Echte Grippe

Therapie der Influenza

Neben nicht medikamentösen und medikamentösen Therapien, die auch bei der echten Grippe gegen Husten, Schnupfen und weitere Symptome zum Einsatz kommen können, ist bei früher Diagnose einer Grippe eine antivirale Therapie möglich.

Therapie-Erkältung-Nadel.jpg
Grippe-Vorbeugung: Die Influenza mit einer Impfung vorbeugen
(c) George Doyle

Da eine Grippe auch bei passender Therapie schwere Verläufe nehmen kann, wird der Arzt besonders bei Komplikationen (zum Beispiel einer Lungenentzündung) sowie bei chronisch kranken und alten Menschen und Patienten, die von verschiedenen Krankheiten gleichzeitig betroffen sind (Multimorbidität), eine Einweisung ins Krankenhaus vornehmen.
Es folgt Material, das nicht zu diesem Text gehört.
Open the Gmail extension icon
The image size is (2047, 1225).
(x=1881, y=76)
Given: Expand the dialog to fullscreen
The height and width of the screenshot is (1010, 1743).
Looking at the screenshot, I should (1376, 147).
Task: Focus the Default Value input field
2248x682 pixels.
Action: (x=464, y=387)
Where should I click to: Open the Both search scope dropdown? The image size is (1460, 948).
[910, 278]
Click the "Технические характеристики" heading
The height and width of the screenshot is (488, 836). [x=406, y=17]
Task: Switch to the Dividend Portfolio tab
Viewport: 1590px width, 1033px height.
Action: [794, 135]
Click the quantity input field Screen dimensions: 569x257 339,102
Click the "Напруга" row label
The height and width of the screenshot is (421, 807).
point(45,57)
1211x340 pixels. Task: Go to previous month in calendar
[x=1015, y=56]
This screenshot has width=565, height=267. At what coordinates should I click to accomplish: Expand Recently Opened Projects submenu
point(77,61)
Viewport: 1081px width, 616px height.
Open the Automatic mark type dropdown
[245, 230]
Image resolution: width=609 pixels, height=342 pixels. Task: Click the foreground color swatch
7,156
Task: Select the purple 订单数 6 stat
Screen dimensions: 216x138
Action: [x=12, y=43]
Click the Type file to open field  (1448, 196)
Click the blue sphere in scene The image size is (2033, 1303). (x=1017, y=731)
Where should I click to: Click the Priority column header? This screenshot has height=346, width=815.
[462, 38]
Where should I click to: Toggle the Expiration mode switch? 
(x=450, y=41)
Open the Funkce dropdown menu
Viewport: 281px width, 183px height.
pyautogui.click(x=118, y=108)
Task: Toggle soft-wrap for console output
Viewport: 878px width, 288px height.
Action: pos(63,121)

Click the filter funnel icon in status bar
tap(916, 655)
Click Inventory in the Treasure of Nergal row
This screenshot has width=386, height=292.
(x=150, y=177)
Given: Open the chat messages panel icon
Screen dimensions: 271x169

Bei frühzeitiger Diagnose (innerhalb der ersten 48 Stunden nach Einsetzen der Symptome) ist eine medikamentöse Grippe-Therapie mit einem antiviral wirksamen Medikament, einem sogenannten Neuraminidasehemmer, möglich. Hierzu stehen derzeit zwei Wirkstoffe zur Verfügung, Zanamivir und Oseltamivir. Zanamivir verkürzt zum Beispiel die Symptomdauer um etwa einen Tag, die Zeit bis zur Rückkehr zu den üblichen Aktivitäten um einen halben Tag. Der Arzt entscheidet, ob die Verordnung dieser Medikamente notwendig ist.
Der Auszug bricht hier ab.